- [Exercise requirements]:
Here are the records. Write out exactly the lines between the one holding "This screenshot has width=1202, height=593." and the one holding "the Shipping truck", inclusive.

══ Input records

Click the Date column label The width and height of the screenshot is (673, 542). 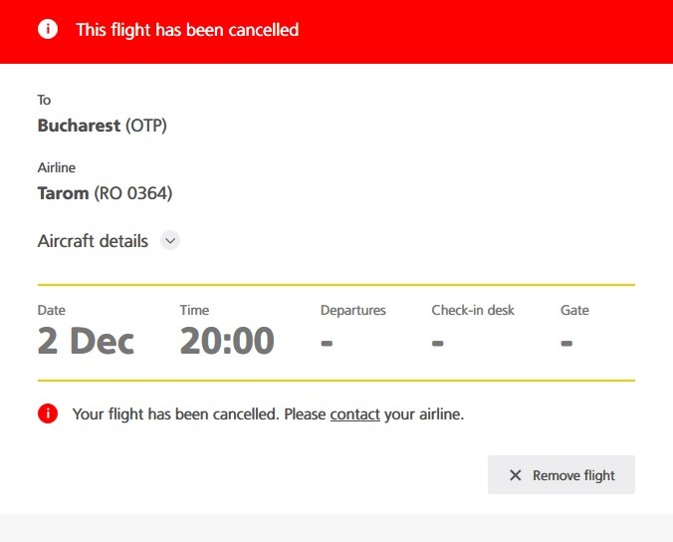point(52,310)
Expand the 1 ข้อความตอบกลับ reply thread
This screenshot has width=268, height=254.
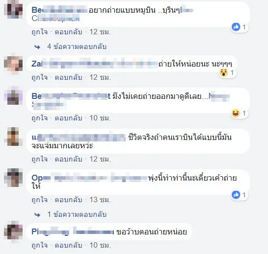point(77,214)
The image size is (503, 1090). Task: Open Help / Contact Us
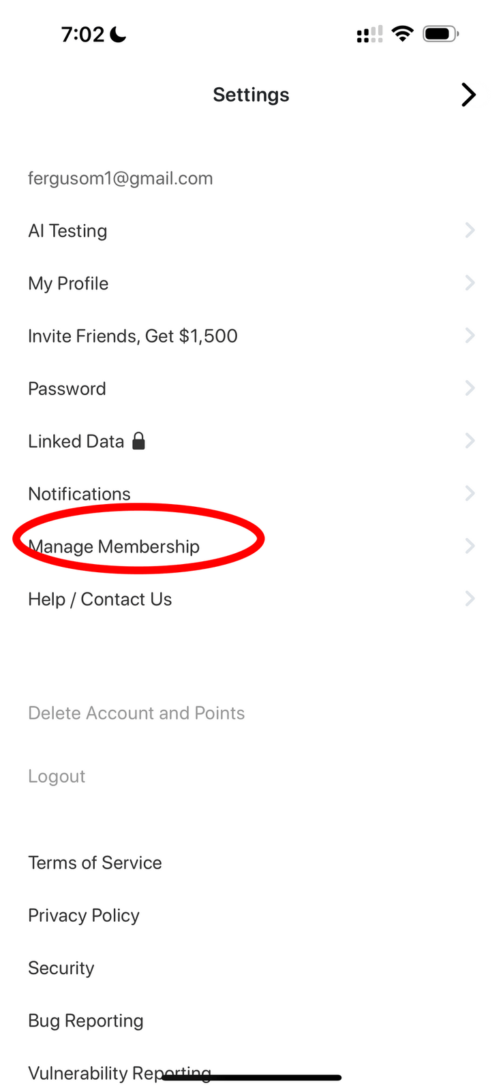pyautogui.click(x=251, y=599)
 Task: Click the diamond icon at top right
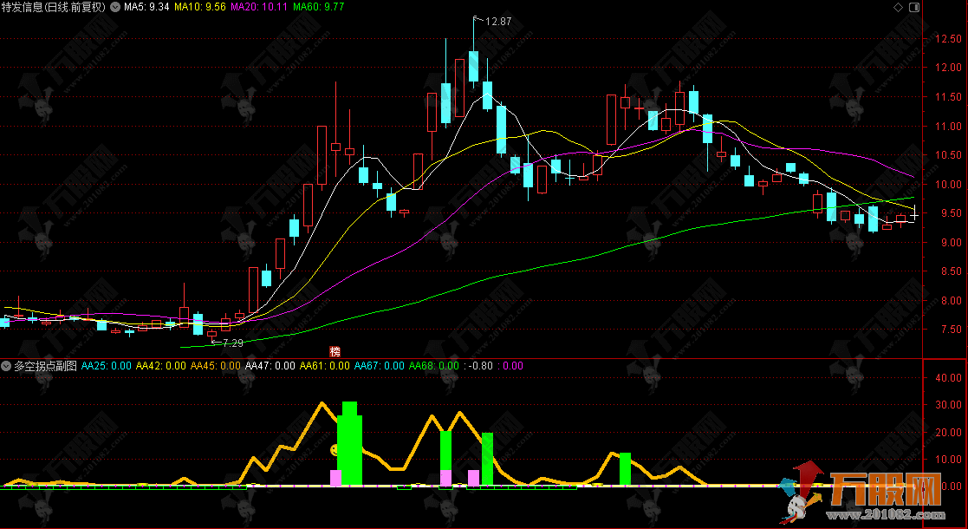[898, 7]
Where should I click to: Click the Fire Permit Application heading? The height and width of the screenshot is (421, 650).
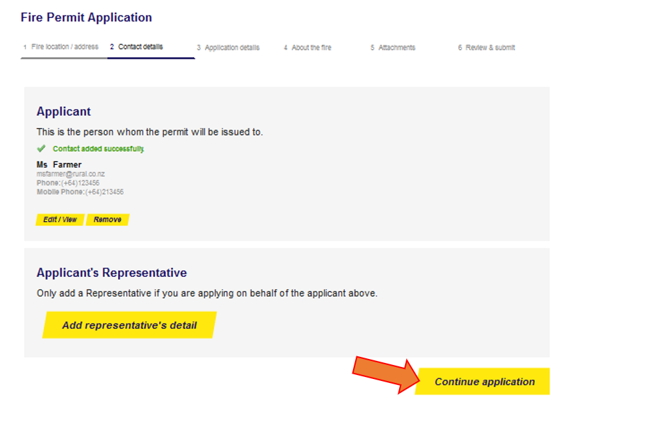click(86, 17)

════
══ Input records

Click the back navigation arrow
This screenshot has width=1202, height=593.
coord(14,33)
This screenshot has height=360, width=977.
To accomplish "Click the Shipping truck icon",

════

- [Task response]:
This screenshot has width=1202, height=593.
coord(14,33)
This screenshot has height=360, width=977.
To accomplish "Click the Shipping truck icon",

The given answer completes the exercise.